In 1941 a Hugarian musician escaping the war brought his French horn and some cuttings of lemberger to British Columbia. From here lemberger managed to hitchhike down to Washington where Walter Clore, known as the father of the Washington State wine industry, did a nice enough job growing it that it caught the interest of Julio Gallo who, in the ‘70s, thought about buying Washington lemberger grapes until he realized he just couldn’t get enough of them to make it worthwhile. Probably just as well. If Julio Gallo had bottled lemberger wine under his label back in the 70s it would have ended up being called Boone’s Farm Fuzzy Navel or something.

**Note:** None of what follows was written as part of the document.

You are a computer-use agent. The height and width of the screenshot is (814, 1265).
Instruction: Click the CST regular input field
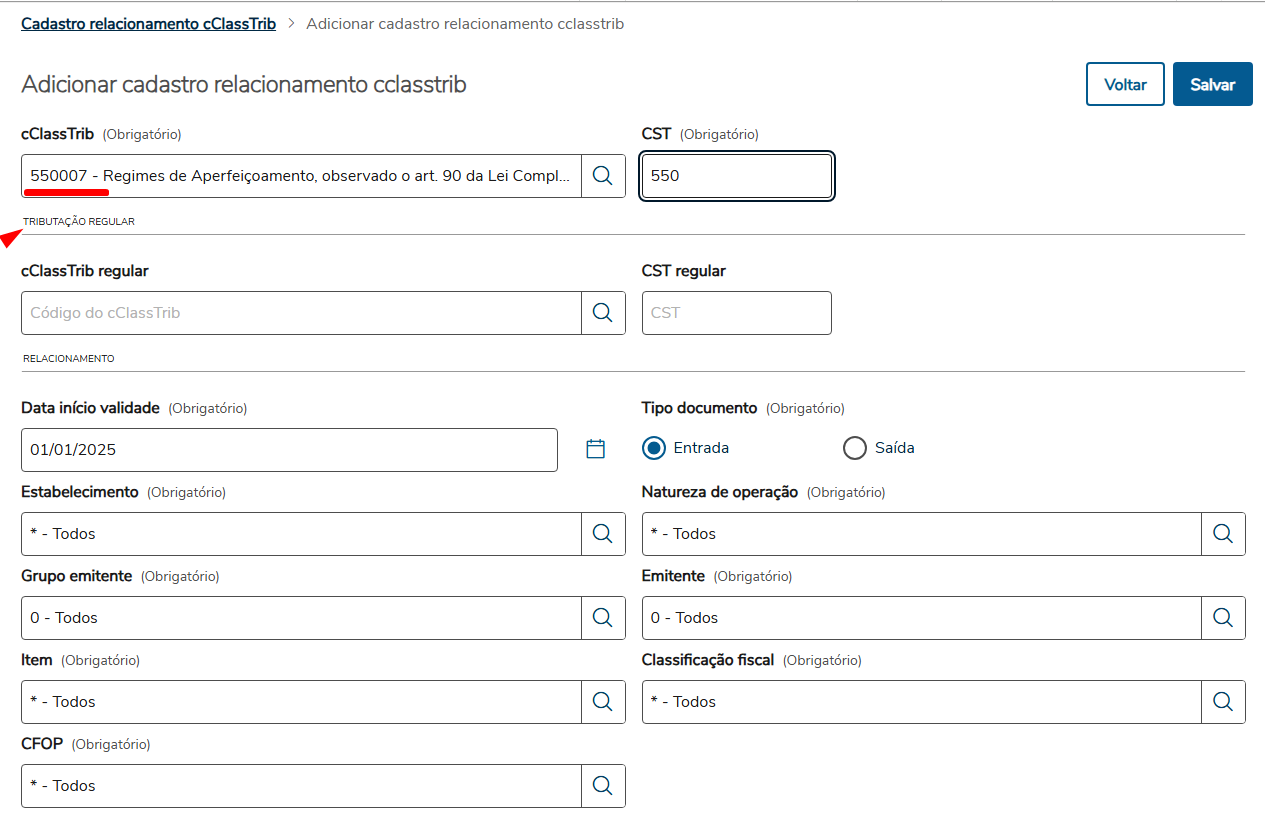(x=736, y=313)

Since then, lemberger has just been this strange little grape from the Yakima Valley that growers like Hogue Cellars have played around with but have never seriously attempted to market. In fact, even if you go on the Hogue Cellars web site, you can’t buy lemberger. The only way to taste it is to go to the Hogue visitor’s center in Prosser, like I did, or join their wine club. Not because it’s not a great wine—it is—but because when people think of lemberger they think “stinky” not “yummy.”
And it is yummy. An incredibly beautiful ruby red wine with mouthfuls of ripe cherries, dark blackberries, plums, currants and even, I think, a hint of chocolate.
“I love this wine,” I told Co as he poured me a second glass.
“I know,” he said. “But people won’t buy it.”
They might, I told him, if you guys changed the stupid name.
“Well, we thought about calling it blaufränkisch,” he said.
Yeah, no, that isn’t going to work.
So having already renamed Washington’s Snipes Mountain AVA to Dinosaur Hills, I guess I’m going to have to come up with a new name for lemberger.
Any ideas? Fred? Sonia? Hardy?
Comments are now closed.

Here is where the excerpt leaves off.